Volkswagen Group has been aiming to focus its operations and offload some of its ’non-core’ assets for years and has mentioned its Everllence division, formerly known as MAN Energy Solutions, openly as part of that discussion. In December 2024, the group announced a restructuring aimed at cost-cutting amid heavy competition in the car market from Chinese brands. And in the months that have followed, the company has been hit by another macroeconomic force in the form of tariffs emanating from the US.
According to its third-quarter financials, the tariffs cost the business the equivalent of around US$6.0Bn on a full-year basis.
"We recorded charges, primarily from increased tariffs and the adjustment of the product strategy at Porsche," Volkswagen Group chief financial officer and chief operating officer Arno Antlitz said.
"Excluding these charges, the Group’s operating margin is 5.4% – at first glance, a respectable figure in the current economic environment. But increased trading tariffs burden us by up to €5.0Bn (US$5.8Bn) on a full-year basis. Those effects will continue to persist – and that is why we must rigorously implement the performance programmes in place, push forward efficiency measures and develop new approaches. Our focus will be – among others – on the targeted use of our scale and exploiting synergies within the group even more effectively.”
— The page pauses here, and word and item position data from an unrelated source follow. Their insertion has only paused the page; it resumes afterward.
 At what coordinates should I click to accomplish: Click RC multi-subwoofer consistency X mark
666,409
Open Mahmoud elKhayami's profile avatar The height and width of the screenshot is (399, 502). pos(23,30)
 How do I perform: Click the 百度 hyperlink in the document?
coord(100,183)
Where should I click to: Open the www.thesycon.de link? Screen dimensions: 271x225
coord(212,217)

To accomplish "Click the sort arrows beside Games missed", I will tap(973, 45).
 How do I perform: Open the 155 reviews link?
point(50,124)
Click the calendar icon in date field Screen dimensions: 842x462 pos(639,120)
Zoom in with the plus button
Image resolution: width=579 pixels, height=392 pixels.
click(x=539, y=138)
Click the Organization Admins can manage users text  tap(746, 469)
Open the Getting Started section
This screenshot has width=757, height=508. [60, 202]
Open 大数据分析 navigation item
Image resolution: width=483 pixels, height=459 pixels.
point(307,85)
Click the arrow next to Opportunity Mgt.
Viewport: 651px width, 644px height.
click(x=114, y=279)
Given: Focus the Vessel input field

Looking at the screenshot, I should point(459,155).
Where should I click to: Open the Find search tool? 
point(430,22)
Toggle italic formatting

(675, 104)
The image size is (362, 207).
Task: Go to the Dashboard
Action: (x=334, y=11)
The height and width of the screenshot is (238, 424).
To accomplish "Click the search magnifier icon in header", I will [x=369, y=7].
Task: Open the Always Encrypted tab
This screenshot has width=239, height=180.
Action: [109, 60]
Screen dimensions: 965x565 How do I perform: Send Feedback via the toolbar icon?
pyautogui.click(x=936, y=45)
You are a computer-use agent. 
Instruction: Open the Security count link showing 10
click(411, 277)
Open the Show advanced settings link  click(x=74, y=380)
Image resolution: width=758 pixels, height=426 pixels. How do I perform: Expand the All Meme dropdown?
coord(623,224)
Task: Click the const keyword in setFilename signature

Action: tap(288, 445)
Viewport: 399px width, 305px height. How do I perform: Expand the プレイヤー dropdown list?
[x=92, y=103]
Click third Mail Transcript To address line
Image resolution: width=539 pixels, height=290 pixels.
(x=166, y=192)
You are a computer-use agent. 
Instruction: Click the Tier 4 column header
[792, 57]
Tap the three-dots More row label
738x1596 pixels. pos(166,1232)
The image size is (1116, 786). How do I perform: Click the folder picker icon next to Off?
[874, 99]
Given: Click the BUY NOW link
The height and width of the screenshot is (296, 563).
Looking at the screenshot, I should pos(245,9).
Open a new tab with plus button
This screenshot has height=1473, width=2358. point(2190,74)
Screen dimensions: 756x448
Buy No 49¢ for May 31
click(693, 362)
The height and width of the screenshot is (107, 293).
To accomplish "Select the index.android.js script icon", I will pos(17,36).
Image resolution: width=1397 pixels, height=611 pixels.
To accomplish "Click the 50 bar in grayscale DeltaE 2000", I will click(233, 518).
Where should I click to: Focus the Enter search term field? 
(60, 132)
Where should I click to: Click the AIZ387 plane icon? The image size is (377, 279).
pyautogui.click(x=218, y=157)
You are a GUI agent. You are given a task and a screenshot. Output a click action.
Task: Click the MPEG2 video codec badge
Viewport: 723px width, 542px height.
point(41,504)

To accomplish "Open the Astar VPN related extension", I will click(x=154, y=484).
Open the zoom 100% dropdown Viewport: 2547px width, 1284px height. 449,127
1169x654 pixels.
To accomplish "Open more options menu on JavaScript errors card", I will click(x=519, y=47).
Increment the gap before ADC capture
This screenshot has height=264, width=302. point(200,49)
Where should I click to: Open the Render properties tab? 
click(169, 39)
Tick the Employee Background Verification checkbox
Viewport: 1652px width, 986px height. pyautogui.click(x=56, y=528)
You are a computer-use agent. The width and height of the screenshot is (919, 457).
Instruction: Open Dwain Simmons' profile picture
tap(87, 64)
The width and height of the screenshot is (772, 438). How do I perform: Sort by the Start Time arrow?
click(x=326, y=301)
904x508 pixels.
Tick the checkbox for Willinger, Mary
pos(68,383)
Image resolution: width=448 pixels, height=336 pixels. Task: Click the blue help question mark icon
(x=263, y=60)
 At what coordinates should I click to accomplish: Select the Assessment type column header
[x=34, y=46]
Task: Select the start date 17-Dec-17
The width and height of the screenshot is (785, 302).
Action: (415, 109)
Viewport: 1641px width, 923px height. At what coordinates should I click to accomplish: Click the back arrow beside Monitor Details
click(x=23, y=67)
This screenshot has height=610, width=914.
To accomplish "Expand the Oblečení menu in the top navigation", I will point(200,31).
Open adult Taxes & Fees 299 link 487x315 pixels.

Volkswagen had a reported positive net operating margin of 7.0% in 2024, but is expecting to achieve less than half that figure in 2025.
Investors and analysts have been calling for continued restructuring of the company, and a sale of some of Volkswagen’s divisions seems virtually guaranteed.
The insiders cited in the FT report claimed that Swedish private equity firm EQT is among a group of private equity investors, in addition to the Porshce-Piëch family’s Porsche SE fund, which have expressed preliminary interest in buying into Everllence.
Neither the company nor the funds cited in the report have publicly commented on the rumours of a sale of Everllence, with Volkswagen saying it is "currently reviewing strategic options for Everllence" and that it still "actively manages its portfolio of business areas that are not part of its core business" in addition to those areas that are part of the core business.